FIELD OF THE INVENTION
The present invention refers to a semi-commanded valve system
applied to alternative compressor, and a method for modulating a
compressor provided with the semi-commanded valve system.
Generally speaking, the present invention provides means for
manipulating the forced opening and closing of suction valves
and/or discharge valves of alternative compressors. By manipulating
these valves it is also possible to control the capacity of an
alternative compressor with fixed speed.
BACKGROUND OF THE INVENTION
With regard to conventional alternative compressor assemblies
It is already known from those skilled in the art that alternative
compressors comprise machines and/or devices capable of altering
the pressure of a working fluid as well as pumping it. In this
sense, and in a more specific form, alternative compressors are
capable of altering the pressure of a working fluid by controllably
altering the volume of a compression chamber that is usually
defined by a cylindrical chamber that is able to receive the
working fluid and a movable piston. Therefore, due to the
displacement of the movable piston occurring inside the compression
chamber the volume thereof is alternatively (decreased and
increased) altered.
Additionally, it is also known from those skilled in the art that
the inlet (suction) and removal (exhaustion) steps of the working
fluid inside the compression chamber consist of critical steps to
achieve a current functioning of an alternative compressor.

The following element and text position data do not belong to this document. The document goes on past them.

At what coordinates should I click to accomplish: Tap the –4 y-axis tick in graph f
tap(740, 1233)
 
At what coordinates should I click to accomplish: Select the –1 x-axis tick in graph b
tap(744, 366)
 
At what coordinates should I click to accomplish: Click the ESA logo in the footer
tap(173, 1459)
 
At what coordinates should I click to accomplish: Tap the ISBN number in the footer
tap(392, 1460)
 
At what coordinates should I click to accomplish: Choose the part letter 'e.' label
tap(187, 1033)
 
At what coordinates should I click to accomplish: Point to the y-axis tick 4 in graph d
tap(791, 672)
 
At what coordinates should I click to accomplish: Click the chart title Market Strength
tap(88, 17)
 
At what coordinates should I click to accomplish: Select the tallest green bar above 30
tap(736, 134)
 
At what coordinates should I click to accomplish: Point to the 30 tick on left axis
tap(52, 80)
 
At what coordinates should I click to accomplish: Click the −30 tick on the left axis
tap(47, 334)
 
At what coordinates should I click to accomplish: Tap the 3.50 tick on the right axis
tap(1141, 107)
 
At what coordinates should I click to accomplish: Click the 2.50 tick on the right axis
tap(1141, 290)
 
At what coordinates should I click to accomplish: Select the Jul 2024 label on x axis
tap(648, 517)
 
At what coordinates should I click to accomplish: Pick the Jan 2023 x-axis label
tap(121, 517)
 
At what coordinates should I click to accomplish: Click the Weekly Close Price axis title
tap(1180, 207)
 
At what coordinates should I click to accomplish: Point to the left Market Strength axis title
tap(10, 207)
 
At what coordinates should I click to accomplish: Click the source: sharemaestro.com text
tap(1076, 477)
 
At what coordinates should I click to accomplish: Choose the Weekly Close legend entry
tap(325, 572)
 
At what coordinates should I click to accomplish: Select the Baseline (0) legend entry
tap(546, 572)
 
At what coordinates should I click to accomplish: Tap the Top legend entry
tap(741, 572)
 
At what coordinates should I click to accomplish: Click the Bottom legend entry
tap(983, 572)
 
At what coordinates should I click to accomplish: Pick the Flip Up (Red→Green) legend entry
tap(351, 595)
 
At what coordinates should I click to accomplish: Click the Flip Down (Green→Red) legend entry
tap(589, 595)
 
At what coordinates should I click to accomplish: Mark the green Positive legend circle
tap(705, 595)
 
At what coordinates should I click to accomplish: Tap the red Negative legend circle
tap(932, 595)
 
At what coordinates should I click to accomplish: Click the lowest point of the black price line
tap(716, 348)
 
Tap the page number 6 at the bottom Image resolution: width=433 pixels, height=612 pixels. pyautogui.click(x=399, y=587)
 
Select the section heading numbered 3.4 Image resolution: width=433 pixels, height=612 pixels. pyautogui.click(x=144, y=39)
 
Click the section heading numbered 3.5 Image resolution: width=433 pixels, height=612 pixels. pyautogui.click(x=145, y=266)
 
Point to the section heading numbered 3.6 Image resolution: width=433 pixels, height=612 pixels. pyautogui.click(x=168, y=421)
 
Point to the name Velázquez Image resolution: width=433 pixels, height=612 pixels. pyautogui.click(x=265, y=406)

Furthermore, said steps directly impact the parameters of a
compressor performance, and, for this reason, the current state of
the art comprises a great number of valve systems intended to
control suction and discharge of working fluid inside the
compression chamber.
In accordance with the conventional functioning of a
state-of-the-art valve system, it is observed that conventional
suction valves have a normal closed configuration, and their
automatic and uncommanded "opening" uniquely and exclusively occurs
when the piston is at the superior dead point and descends to the
lower dead point, that is, the current suction valves can only be
kept "open" when the pressure inside the cylinder drops to a value
that is lower than the pressure in the suction chamber.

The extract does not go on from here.